• _Source_:
#####

FAIR HOUSING ACT: Occupancy limits. Ordinances limiting the number of occupants based on the minimum number of square feet per unit were within the Act's exemption for reasonable restrictions on the number of occupants permitted to occupy a dwelling. Fair Housing Advocates Assoc. v. City of Richmond Heights, 988 F. Supp. 825 (N.D. Ohio 1998).

FAIR HOUSING ACT: Parking for disabled tenant. When the landlord provides both free parking and reserved parking for a fee, providing a reserved parking space for a fee to a disabled tenant is not a reasonable accommodation. The reserved space near the disabled tenant's apartment should be furnished without charge. Hubbard v. Samson Management Corp., 994 F. Supp. 187 (S.D.N.Y. 1998).

INCOME TAXATION: Principal residence. The U.S. Court of Claims ruled that whether a property is used as a principal residence for the requisite three out of five years pursuant to Code § 121 does not depend solely on physical occupancy but instead is determined under a "facts and circumstances" analysis, which includes the taxpayer's good faith. Gummer v. United States, 40 Cl. Ct. 812 (1998).

JOINT BANK ACCOUNTS: Modification. On an issue of first impression in Nebraska, the court of appeals concluded that once a joint account has been established, the exclusive method for altering or modifying the account is by a signed written order or direction to the bank. Thus one joint account holder's oral instruction to add her daughter to the signature card did not defeat the other joint account holder's survivorship right to the account when the first account holder died. Linehan v. First Nat'l Bank of Gordon, 579 N.W.2d 157 (Neb. Ct. App. 1998).

#####

• _Written tasks_:
• a. From the case summaries, extract the stretch from "JOINT BANK ACCOUNTS: Modification." through "Ct. App. 1998).".
• b. Summarize the case summaries in three sentences.
• c. According to the case summaries, what is the exclusive method for altering or modifying a joint account once it has been established?

(Dataset records)
#####

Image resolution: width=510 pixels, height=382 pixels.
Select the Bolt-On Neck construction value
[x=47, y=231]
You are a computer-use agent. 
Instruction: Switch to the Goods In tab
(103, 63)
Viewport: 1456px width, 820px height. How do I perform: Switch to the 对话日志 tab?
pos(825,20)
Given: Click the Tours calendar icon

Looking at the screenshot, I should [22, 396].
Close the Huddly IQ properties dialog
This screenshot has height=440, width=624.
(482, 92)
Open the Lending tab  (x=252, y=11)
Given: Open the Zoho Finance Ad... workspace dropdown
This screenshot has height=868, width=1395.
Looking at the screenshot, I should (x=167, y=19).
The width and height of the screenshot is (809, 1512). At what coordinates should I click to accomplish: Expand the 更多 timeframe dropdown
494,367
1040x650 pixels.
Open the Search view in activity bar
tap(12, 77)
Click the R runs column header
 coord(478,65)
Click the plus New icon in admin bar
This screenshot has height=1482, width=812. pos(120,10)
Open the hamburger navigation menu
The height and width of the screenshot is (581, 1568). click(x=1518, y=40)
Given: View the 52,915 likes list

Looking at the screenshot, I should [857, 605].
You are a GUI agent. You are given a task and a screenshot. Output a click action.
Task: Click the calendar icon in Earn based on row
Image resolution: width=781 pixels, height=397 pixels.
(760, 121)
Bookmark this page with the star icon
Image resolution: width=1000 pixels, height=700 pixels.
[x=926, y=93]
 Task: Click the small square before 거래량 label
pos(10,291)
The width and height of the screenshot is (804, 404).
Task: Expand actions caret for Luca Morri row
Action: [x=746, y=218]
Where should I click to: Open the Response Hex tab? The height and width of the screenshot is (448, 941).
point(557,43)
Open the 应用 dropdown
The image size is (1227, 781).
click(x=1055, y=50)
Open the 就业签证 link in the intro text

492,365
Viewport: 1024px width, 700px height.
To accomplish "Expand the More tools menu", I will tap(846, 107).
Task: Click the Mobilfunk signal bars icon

#####

• _Results of the exercise_:
• a.
JOINT BANK ACCOUNTS: Modification. On an issue of first impression in Nebraska, the court of appeals concluded that once a joint account has been established, the exclusive method for altering or modifying the account is by a signed written order or direction to the bank. Thus one joint account holder's oral instruction to add her daughter to the signature card did not defeat the other joint account holder's survivorship right to the account when the first account holder died. Linehan v. First Nat'l Bank of Gordon, 579 N.W.2d 157 (Neb. Ct. App. 1998).

• b. Under the Fair Housing Act, ordinances limiting occupants by a minimum number of square feet per unit fell within the exemption for reasonable occupancy restrictions. When a landlord offers both free parking and reserved parking for a fee, a reserved space near a disabled tenant's apartment should be furnished without charge. Principal-residence status under Code § 121 turns on a "facts and circumstances" analysis that includes the taxpayer's good faith, and a Nebraska appeals court held that a joint bank account can be modified only by a signed written order or direction to the bank.

• c. A signed written order or direction to the bank.